Answer these from the Hawaii travel posts:
(a) What animals did the writer see near the entrance of Waimea Valley?
(b) Kaloko-Honokōhau National Historical Park lies off which main highway?
(c) Between which two places was the writer traveling when they came across Waimea Valley?

::: Source extract :::

Friday, March 25, 2011

Waimea Valley (Oahu, Hawaii)



One of the most beautiful places we visited while in Hawaii, albeit only briefly, was the Waimea Valley, which we stumbled across while returning from the North Shore of Oahu to the town of Kailua. It was just closing for the day by the time we got there and we were not able to do much more than walk around the gardens near the entrance and see some of the peacocks that live there. I actually contacted the person in charge of media relations about doing a story on the site but they never got back to me and there is always something else to do in Hawaii, so we will have to check this site out next time we are on the islands.

Wednesday, March 16, 2011

Kaloko-Honokohau National Historical Park

KAILU-KONA, HAWAII -- I have discovered a number of very interesting places in the area in and around where we have been staying on the "Big Island," to include the wonderful Kaloko-Honokōhau National Historical Park just a few miles away and off the main highway, 11. Was very glad to be able to spend some time exploring and photographing it!

::: Data section :::

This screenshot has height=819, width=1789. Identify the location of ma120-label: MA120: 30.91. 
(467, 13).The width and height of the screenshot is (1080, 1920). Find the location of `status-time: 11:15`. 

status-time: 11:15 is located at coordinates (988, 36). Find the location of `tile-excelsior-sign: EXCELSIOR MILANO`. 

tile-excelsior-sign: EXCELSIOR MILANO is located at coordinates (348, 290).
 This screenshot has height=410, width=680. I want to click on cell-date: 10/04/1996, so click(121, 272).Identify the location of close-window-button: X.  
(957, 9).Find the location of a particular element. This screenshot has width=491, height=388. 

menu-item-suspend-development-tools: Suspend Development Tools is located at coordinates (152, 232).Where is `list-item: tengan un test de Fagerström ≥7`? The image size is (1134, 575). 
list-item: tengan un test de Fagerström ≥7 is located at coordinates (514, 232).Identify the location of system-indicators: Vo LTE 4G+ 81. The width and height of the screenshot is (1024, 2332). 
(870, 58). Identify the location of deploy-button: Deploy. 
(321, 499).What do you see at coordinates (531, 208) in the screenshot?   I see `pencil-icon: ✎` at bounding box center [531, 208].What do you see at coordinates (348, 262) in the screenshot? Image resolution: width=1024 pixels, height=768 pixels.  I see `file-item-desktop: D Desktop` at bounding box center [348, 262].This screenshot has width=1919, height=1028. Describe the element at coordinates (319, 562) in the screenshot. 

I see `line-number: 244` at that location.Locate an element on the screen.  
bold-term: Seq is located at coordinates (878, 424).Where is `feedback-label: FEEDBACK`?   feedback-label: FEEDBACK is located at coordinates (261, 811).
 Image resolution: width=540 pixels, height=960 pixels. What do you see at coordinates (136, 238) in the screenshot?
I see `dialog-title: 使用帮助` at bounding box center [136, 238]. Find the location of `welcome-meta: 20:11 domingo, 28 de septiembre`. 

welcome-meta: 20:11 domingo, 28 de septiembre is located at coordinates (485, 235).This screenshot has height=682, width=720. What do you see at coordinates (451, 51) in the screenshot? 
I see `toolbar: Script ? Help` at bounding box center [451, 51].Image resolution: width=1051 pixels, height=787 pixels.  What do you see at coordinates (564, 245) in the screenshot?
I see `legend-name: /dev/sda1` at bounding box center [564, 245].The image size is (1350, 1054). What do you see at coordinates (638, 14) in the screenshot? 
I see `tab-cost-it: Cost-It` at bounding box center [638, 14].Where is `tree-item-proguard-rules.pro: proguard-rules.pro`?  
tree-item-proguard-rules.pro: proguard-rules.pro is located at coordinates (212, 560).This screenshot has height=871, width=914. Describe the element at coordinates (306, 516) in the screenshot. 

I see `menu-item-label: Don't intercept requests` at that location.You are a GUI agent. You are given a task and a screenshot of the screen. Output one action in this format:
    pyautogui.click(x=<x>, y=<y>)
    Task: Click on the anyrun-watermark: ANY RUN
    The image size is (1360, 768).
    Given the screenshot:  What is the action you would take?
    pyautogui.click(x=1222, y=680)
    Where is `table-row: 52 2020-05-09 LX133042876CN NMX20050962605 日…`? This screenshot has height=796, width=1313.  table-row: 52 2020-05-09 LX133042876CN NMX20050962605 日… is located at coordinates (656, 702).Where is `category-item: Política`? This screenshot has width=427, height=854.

:::

Task answer:
(a) Peacocks.
(b) Highway 11.
(c) From the North Shore of Oahu to the town of Kailua.